PROBLEM REQUIREMENTS - If a line in the entries contains the string "Select", include that line in your answer.

(Stored records)
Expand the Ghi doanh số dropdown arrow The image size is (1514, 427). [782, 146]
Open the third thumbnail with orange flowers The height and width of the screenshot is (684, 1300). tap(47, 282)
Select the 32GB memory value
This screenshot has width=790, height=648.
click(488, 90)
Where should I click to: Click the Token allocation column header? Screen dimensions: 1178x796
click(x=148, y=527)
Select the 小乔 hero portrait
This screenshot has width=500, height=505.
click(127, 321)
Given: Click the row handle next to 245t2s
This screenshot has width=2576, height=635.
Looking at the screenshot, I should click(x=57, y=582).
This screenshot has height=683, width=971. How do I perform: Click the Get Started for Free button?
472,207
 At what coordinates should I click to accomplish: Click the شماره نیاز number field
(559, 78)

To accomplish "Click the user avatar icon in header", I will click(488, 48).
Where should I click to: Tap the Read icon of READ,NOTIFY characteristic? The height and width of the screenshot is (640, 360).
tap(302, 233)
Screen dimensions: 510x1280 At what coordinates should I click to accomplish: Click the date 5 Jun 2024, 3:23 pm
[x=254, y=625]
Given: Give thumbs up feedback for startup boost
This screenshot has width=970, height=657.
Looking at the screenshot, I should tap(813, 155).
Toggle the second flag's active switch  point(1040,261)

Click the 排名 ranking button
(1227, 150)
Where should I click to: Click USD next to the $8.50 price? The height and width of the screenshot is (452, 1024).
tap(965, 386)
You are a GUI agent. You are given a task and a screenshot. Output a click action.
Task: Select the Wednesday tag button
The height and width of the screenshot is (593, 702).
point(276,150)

OUTPUT BELOW -
Select the 32GB memory value
Select the 小乔 hero portrait
Task: Select the Wednesday tag button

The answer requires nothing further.